Also, a lot of the popular viners wanted to be paid in some way, and they didn't really have a clear way for that to happen, so the creators pulled out and it died.
TikTok just did it better. Creators can easily get paid, videos are not forced to be 6 second max, and they executed better.
Fun fact that I’ll shorten: (vine creators) all met at 1600 Vine in Los Angeles with Twitter execs. Creators asked Twitter for money because _we_ we’re getting offers by competitors to become exclusive to their platform, Twitter denied paying up, and all creators moved to other platforms. It only took a few months for the user base to die out.
It isn't just one bad decision. It's many decisions. Those decisions don't just come out of "thin air" and destroy the company. They're always a series of decisions which eventually topple over the company. Vine not paying their content creators wasn't just the one time; they were likely consciously not paying their content creators over a long period of time.

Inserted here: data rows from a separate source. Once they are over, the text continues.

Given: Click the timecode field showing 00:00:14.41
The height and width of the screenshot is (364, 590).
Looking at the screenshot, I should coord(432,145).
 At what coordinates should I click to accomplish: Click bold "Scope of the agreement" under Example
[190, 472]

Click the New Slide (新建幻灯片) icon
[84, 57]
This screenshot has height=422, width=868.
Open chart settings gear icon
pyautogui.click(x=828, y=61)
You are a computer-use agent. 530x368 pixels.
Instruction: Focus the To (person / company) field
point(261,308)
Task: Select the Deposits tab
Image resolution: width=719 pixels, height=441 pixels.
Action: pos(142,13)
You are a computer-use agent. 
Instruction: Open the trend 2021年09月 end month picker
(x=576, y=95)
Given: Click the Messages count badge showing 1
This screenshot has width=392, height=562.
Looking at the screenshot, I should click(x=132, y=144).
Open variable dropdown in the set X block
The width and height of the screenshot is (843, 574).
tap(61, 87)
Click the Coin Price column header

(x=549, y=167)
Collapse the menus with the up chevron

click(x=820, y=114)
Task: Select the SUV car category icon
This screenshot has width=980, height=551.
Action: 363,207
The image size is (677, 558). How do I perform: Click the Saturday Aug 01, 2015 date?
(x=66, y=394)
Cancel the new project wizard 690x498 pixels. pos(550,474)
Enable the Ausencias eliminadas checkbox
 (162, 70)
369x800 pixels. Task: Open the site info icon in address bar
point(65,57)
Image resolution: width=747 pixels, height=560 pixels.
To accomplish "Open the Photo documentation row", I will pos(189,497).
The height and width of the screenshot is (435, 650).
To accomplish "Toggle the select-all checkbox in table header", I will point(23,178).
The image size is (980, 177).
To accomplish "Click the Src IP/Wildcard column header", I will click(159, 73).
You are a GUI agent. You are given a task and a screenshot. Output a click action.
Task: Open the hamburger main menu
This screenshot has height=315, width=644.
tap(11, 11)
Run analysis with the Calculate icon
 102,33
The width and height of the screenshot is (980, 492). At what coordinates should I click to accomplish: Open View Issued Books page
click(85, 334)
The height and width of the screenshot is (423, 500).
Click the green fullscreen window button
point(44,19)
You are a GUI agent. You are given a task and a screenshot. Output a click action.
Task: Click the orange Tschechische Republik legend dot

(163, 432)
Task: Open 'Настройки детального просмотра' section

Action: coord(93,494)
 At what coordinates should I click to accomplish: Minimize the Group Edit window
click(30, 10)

My son of 10 and almost all of his classmates use tiktok.
The real killer is the dances on the music. They don't have to invent a new topic every time. They just see a music video they like, and imitate it. Together with all the effects it's very easy to create a crazy video with basically nothing.
I have been tracking tiktok for about 11 months now. If you watched it over this time, it is really quite amazing what has blown through the platform.
One example of an early "dance" was the Boss Walk. This one is almost completely gone now but it was essentially an inside joke to people who followed the content of the platform.
Another thing special to TT is that it was successful at sucking content in from other platforms, including Instagram, and then having that be remixed via the audio under unclear licensing terms. A good example of this is the "oh shit it's a rat" meme.
Once the meme makes it into the blood of the userbase, it doesn't even need the audio and it can take on a life of its own leaving behind most content origination though the audio stays.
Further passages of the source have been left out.